Os professores de português terão de reinventar metáforas, não ouse a comparar indiretamente ou diretamente ninguém ou nada a uma flor. O que são flores?
O vento de fim de tarde sopra forte, inimaginavelmente forte. O calor faz o drama do meu pensamento corroer o corpo encharcado.
Outono, e o vento mantém firme. Quem precisa das abelhas se esse ventão todo pode espalhar brisa e pólen aos quatro cantos? Mentira, essa ideia das abelhas sumirem ainda é decepcionante, mas acontece que os fatos são esses: o pólen precisa ir e precisa cair naquele lugar específico. Oitenta e cinco por cento das abelhas são solitárias, elas tem uma missão de vida. Cem por cento dos seres humanos são solitários. Como as abelhas solitárias. Eles tem uma missão na vida, um pólen a ser entregue, com cada grão inserido no caos. Não existe tempo certo, e eles não sabem disso porque pensam estar em uma colmeia. Talvez por isso eu vejo tantos seres humanos e tão poucas abelhas.

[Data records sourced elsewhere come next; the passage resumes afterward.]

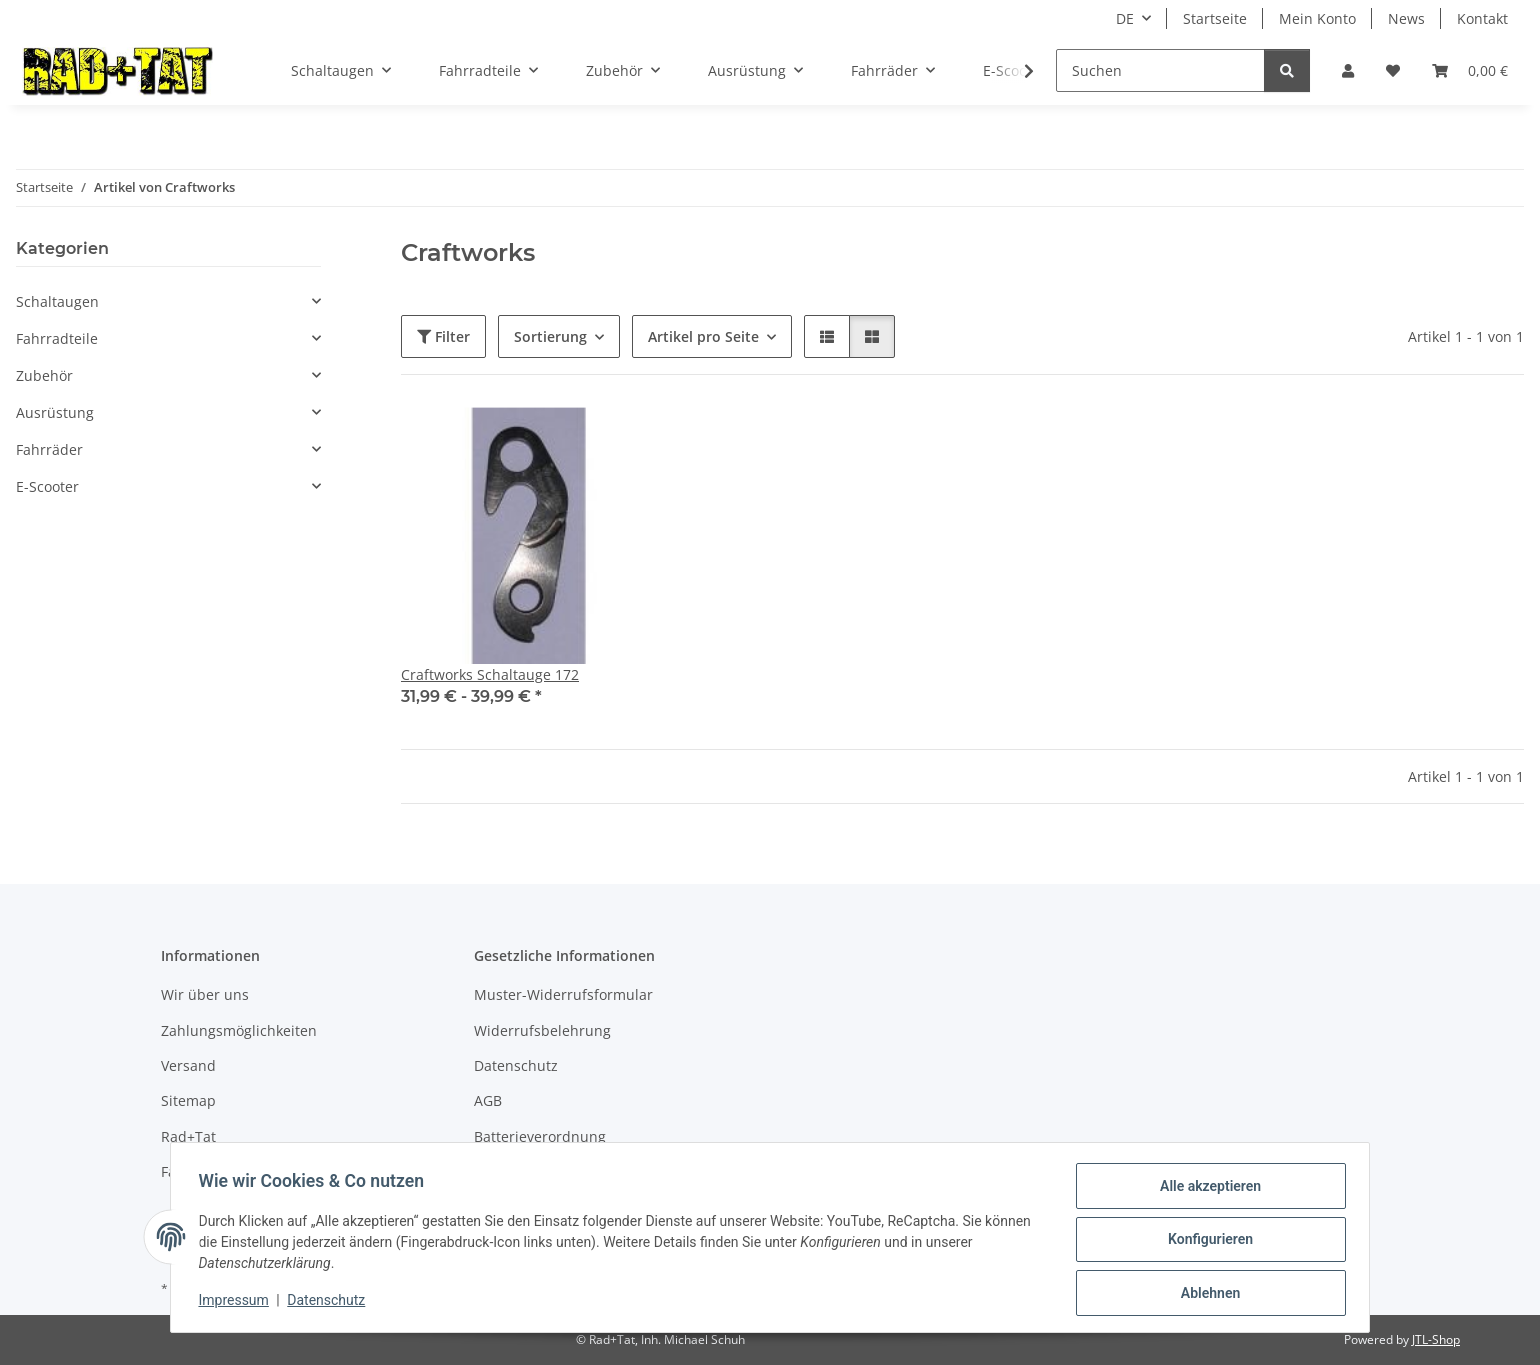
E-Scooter (47, 486)
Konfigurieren (1205, 1242)
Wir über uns (205, 994)
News (1406, 18)
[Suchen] (1160, 70)
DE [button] (1125, 18)
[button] (1348, 70)
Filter (443, 336)
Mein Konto (1317, 18)
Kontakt (1482, 18)
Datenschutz (331, 1303)
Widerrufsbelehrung (542, 1030)
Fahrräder (49, 449)
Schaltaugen (57, 301)
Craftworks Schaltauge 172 (490, 674)
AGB (488, 1100)
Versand (188, 1065)
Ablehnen (1205, 1294)
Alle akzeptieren (1205, 1190)
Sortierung (550, 336)
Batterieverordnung (540, 1136)
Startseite (1215, 18)
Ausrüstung (55, 412)
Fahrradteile (57, 338)
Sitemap (188, 1100)
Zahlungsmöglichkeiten (239, 1030)
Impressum (238, 1303)
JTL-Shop (1436, 1339)
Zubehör (44, 375)
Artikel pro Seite (703, 336)
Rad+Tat (188, 1136)
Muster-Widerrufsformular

Inverno. Vá lá, sente na frente da lareira, se pergunte onde estão as flores para eu te dizer que nem tudo são flores. Quase não tem vento e não vejo abelhas, o clima não está propício para isso, e sabe de uma coisa? Tem dias que o clima não está propício a nada. Tem dias que temos que agarrar a corda, fechar os olhos e dizer, é isso aí, camarada, exerça sua resiliência. Às vezes a paciência é a única coisa que você pode fazer sobre as coisas estarem como estão, não existe outra saída senão esperar. E quando você espera, enquanto espera, estará exercendo uma decisão sábia ao reconhecer que, no momento, não consegue tomar decisão alguma. Então, a ordem dos fatores não altera nada, a menos que você coloque os fatores em ordem e espere em conforto, de preferência com vinho e chocolate. Sem flores, sem abelhas, a vida anda.
Primavera. E elas estão aqui de novo, sorrindo para o vento. Ainda não vi abelhas, ainda não vi o pólen e talvez o sinta nos meus espirros, mas os jardins estão bonitos. A pensar, qual a chance de o pólen cair no lugar certo? Qual é a chance de existir um negócio chamado po-li-ni-za-ção, polinização, gente, como isso é possível, como nasce uma flor?
Se uma flor nasce do mais improvável, de abelhas oitenta e cinco por cento solitárias, quais são as chances de seres humanos renascerem com ajuda de outros seres humanos, cem por cento solitários?
As abelhas estão sumindo, e isso é alarmante. As abelhas estão sumindo, e isso é decepcionante. As abelhas estão sumindo, existem dias sem vento, e as flores continuam a nascer, ano após ano. Então não suma. Feliz Ano Novo.